Similarly, at the sunset hour at the Siege of Gondor, Tolkien tells us that Frodo sees the same sunset gleam seen to the west of Minas Tirith also "touching the head of the fallen king" when he reaches the Cross-roads.

One especially egregious time problem in The Rings of Power occurs when the characters across all the subplots witness the same meteor streak across the sky in a single moment in time. So when the creators subsequently collapse time and distance, speeding certain things up and slowing other things down, they make Middle-earth arbitrary and destroy any believability in the story they are trying to tell. There is little immersion when very little makes sense. Why bother showing us where things are on the famous map of Middle-earth when it clearly does not matter?

This, clearly, does not matter.

Other things that break immersion:

  • The elvish watchtowers in the Southlands not seeing Adar and the orcs digging a wide open air trench with miles of devastation all around it leading all the way back to Mt. Doom;
  • Galadriel jumping off a boat in the middle of thousands of miles of ocean with her only plan being to swim back to the shore;
  • The entire Númenórean expedition force of approximately 150 or so mounted cavalry all arriving together on three small boats.

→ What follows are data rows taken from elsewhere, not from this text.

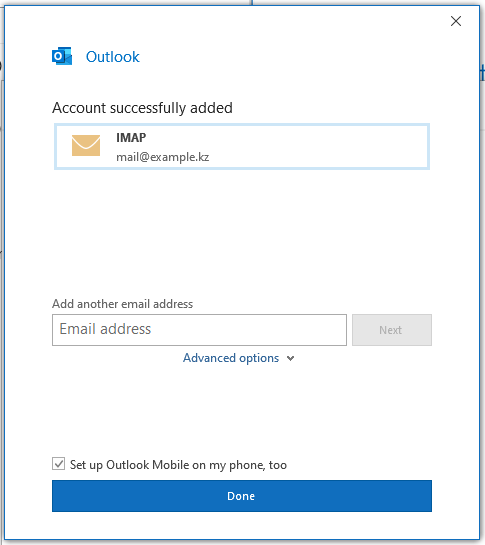Click the bold IMAP account type label
Screen dimensions: 485x545
click(131, 138)
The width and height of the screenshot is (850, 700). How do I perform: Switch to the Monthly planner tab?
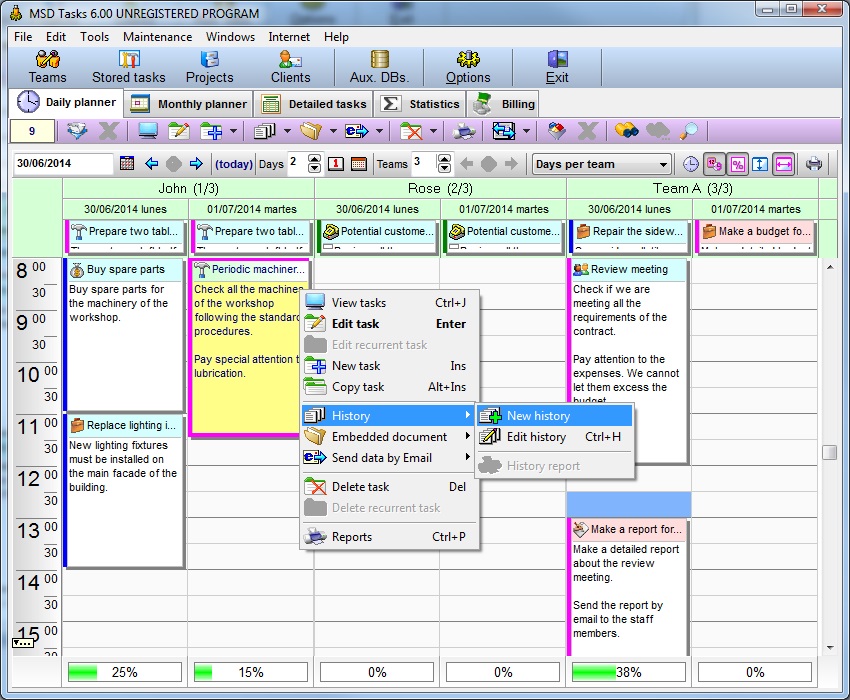(189, 104)
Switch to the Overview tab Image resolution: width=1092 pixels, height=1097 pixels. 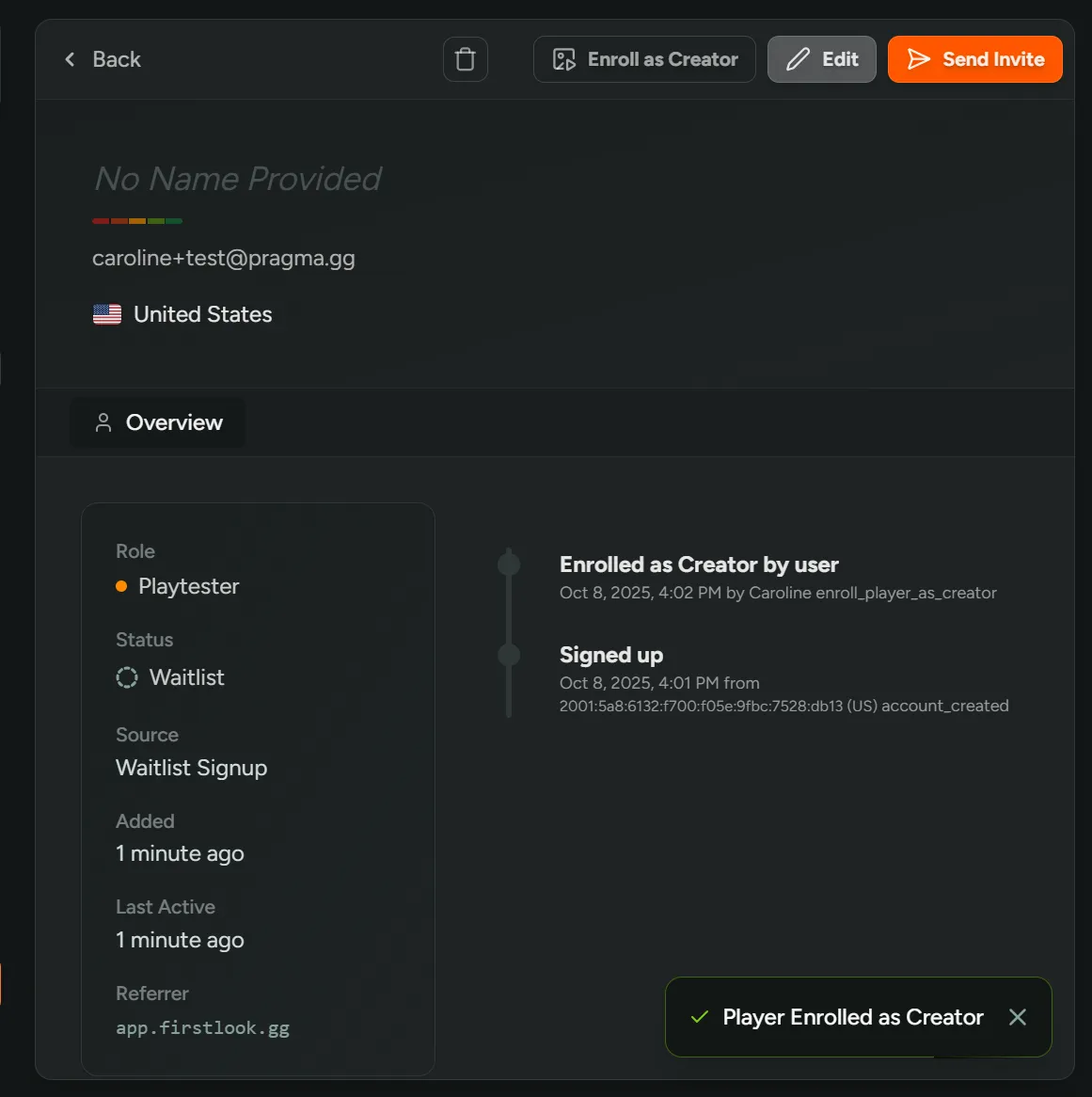pos(157,422)
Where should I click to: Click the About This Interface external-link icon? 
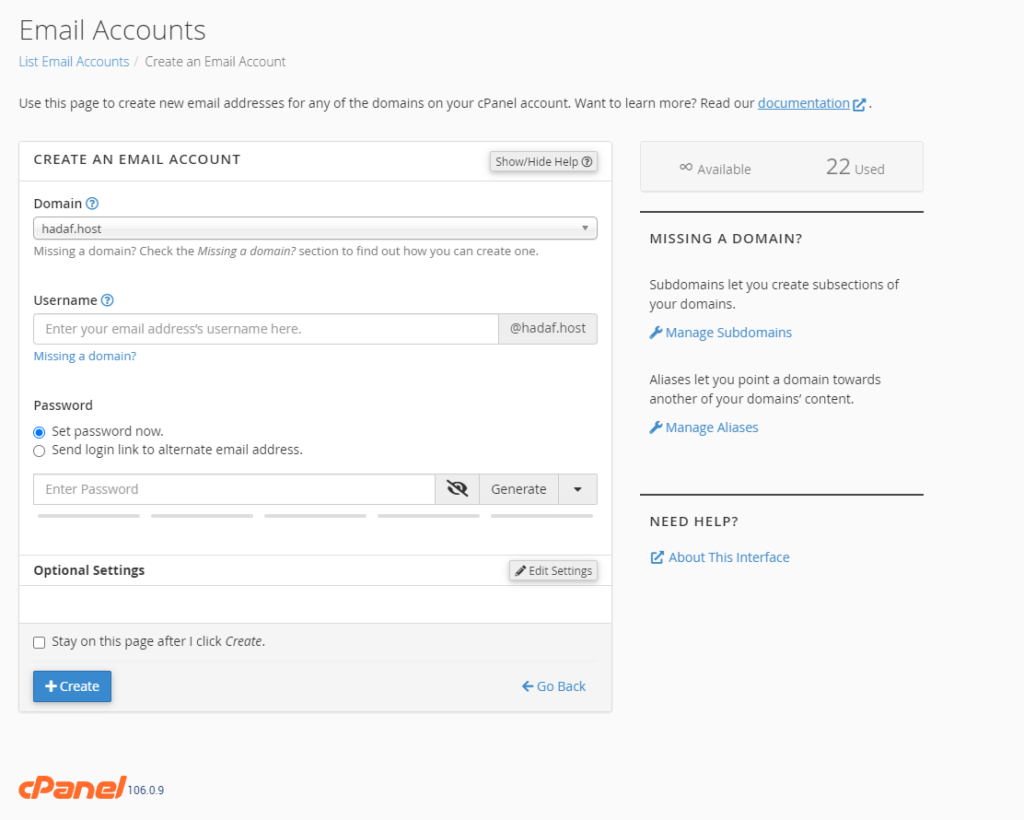pyautogui.click(x=657, y=558)
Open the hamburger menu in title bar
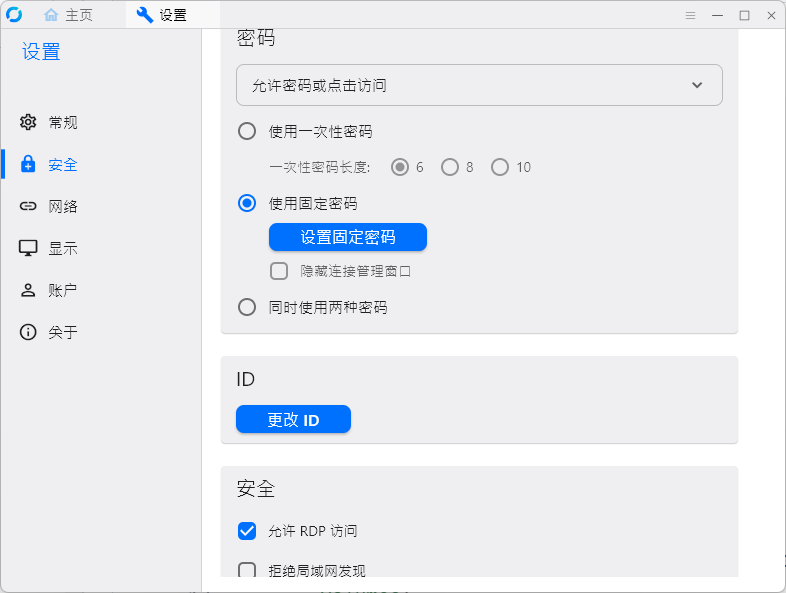This screenshot has height=593, width=786. (690, 15)
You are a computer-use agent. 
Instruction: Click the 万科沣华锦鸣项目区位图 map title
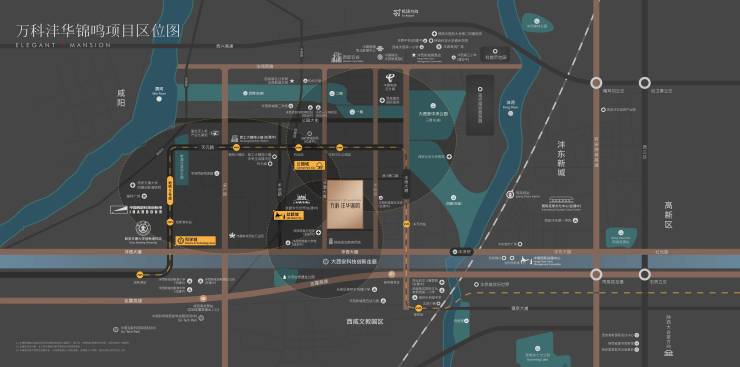point(98,31)
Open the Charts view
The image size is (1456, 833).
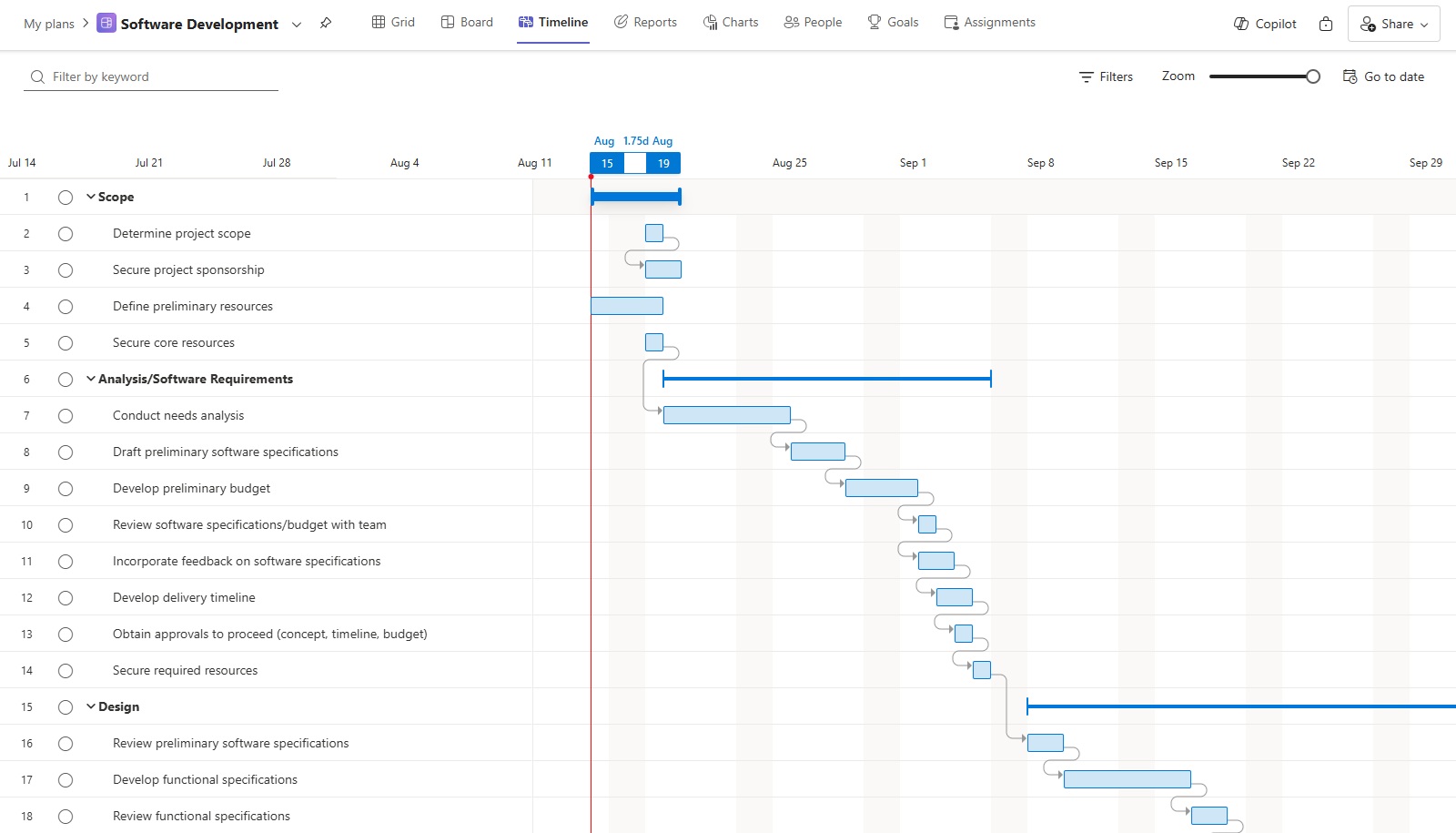click(731, 22)
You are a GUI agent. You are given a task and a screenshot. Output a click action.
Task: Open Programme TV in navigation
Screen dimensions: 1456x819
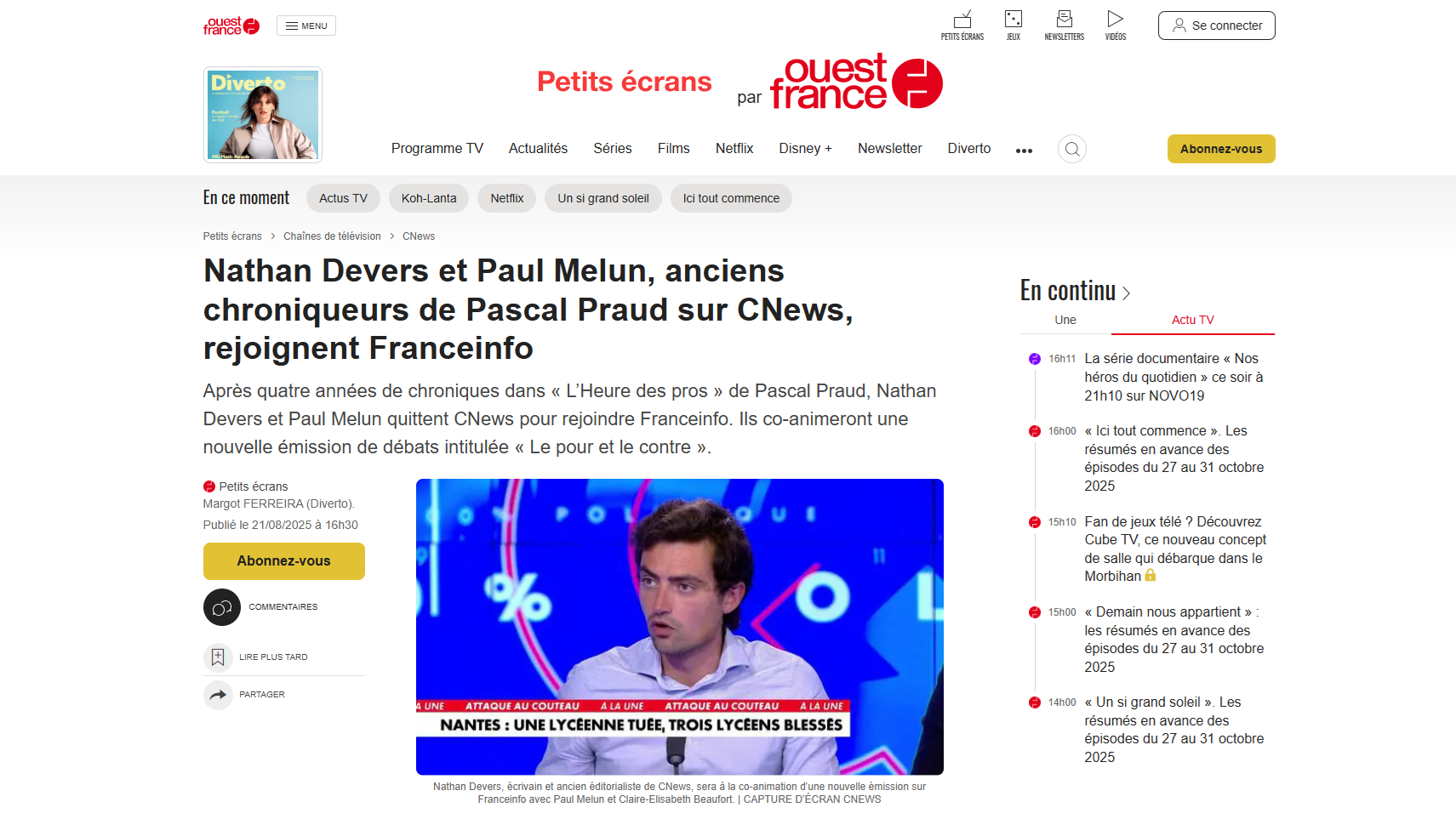(437, 148)
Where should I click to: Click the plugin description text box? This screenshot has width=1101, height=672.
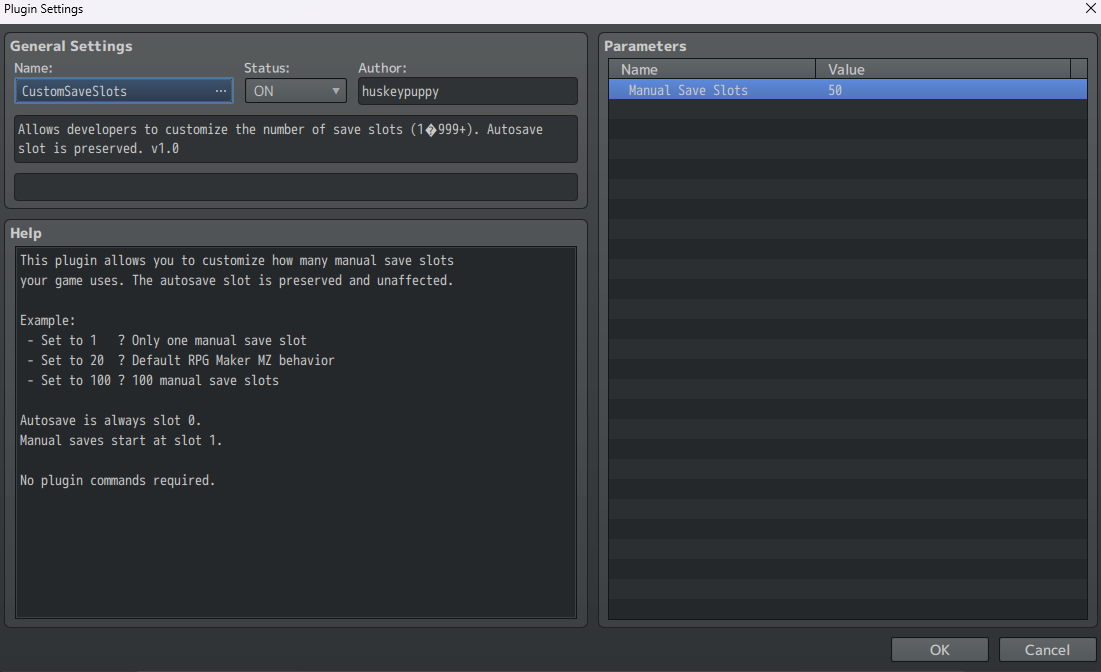coord(296,139)
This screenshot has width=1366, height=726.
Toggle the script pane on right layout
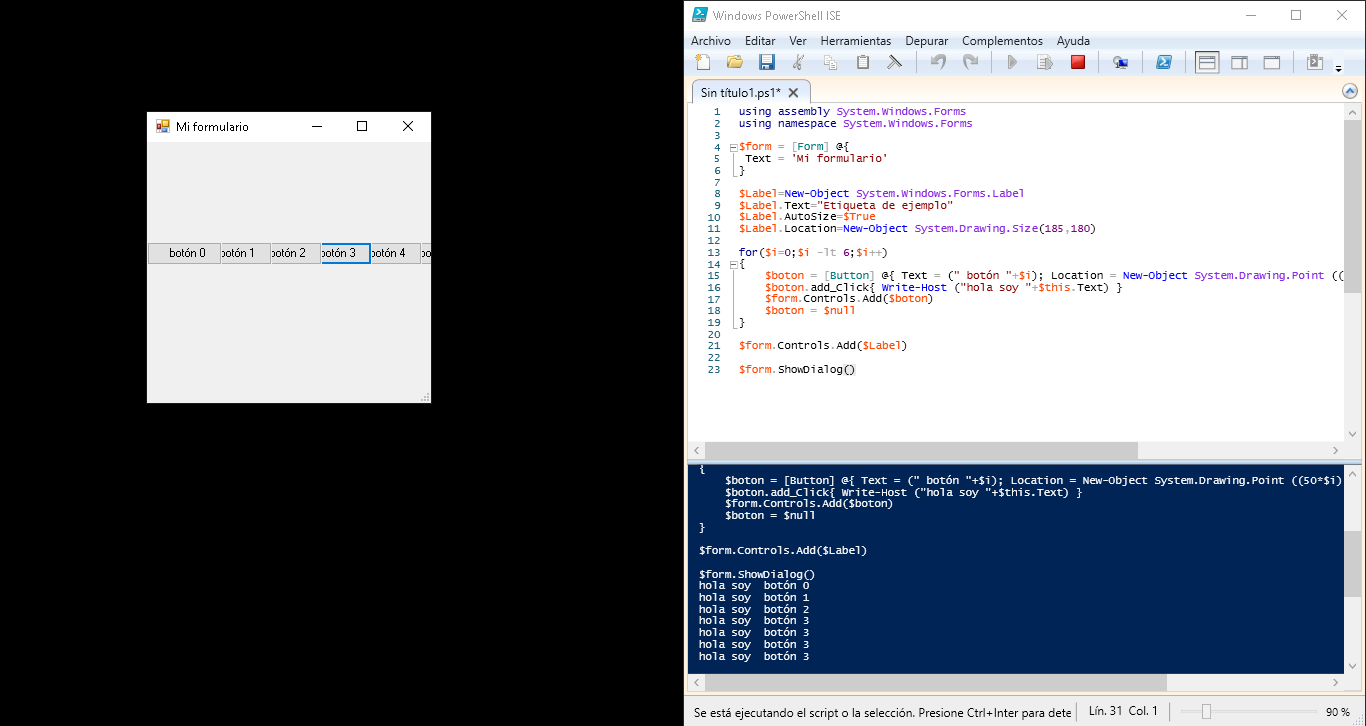(1239, 62)
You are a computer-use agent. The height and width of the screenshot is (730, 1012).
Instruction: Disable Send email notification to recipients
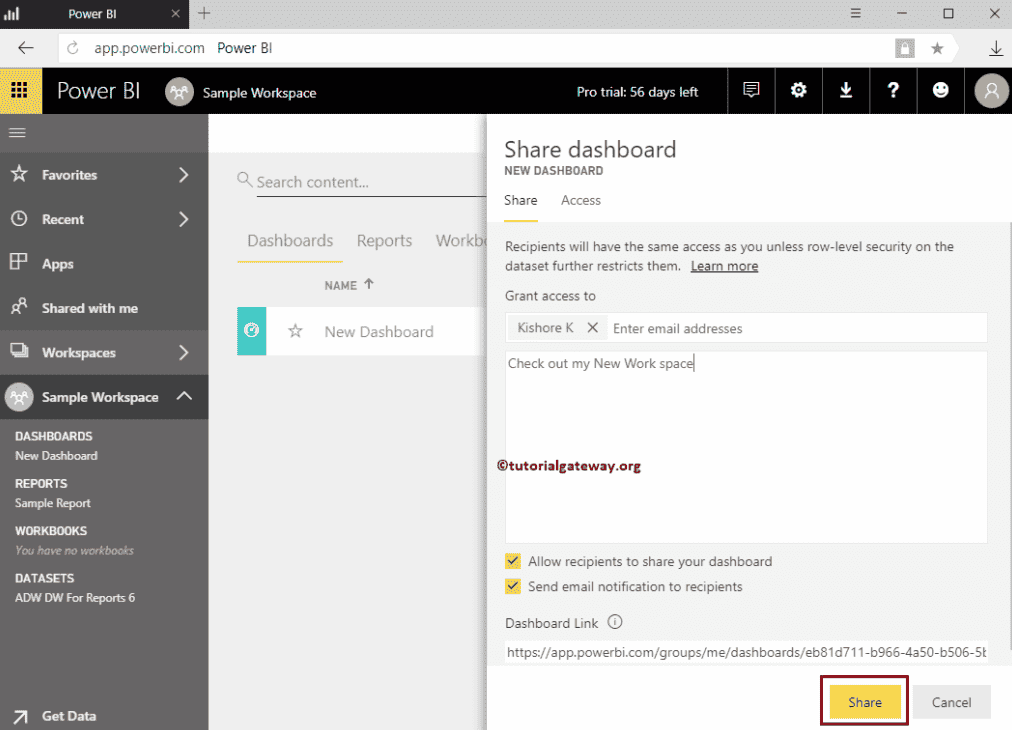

We are also told to believe that every major character survives an exploding volcano while the buildings all around them get pulverized by the pyroclastic flow. These are all symptoms of the underlying rot of this show: bad writing.

This is not survivable.

It would be possible to take a contrarian position on all of this criticism: "It's just fantasy! You are being too critical, ya big old nerd!" But this is where Amazon contradicts its fans. Showrunner J.D. Payne emphasized for the record that their show would be "Braveheart, not Narnia — you want it real and lived in." All of these contradictions, plot holes, and time compressions will shake a viewer out of being immersed in Middle-earth multiple times per episode. The net effect? For the moments that you do manage to power through, you are given a few nice looking shots of Tolkien's lore being completely disregarded.

A billion-dollar disaster

The big reveals in the final episode are entirely predictable to anyone who has been paying attention. Sauron's identity is realized after he helps the elves make some rings; when he is exposed as Sauron he flees. Yet this breaks Tolkien's lore yet again: According to Tolkien, Sauron helped make the rings for men and for dwarves, while forging another ring in secret to rule them all. Then the Elven rings are crafted in secret to thwart the dark lord's plans. Amazon's writers seem to have entirely forgotten this and written it backwards.

To rub salt in the wound, someone nonsensically and mournfully sings the following poem at the end credits:

Three Rings for the Elven-kings / under the sky, / Seven for the Dwarf-lords / in their halls of stone,/ Nine for Mortal Men / doomed to die / One for the Dark Lord on his dark throne / In the Land of Mordor where the Shadows lie.

Why are we listening to a song about rings that haven't been created yet? How would a viewer learning about the creation of the Rings of Power even know about these rings?

This is not fidelity to Tolkien. This is not excellence that should have Tolkien's name associated with it. Amazon in creating this product effectively sidelined Tolkien — and for what? After one season, it is clear that Amazon's writers have no idea what they are doing. They have taken up their very own ring of power, thinking that they know best how to wield it in creating their own story. If they truly had a passion for and fidelity to Tolkien they would have known their folly in trying to collapse the entire Second Age into a single point in time.

Just because you have the power to do something doesn't mean you should. If you want Middle-earth, fire up some pipeweed and go back to Tolkien's works.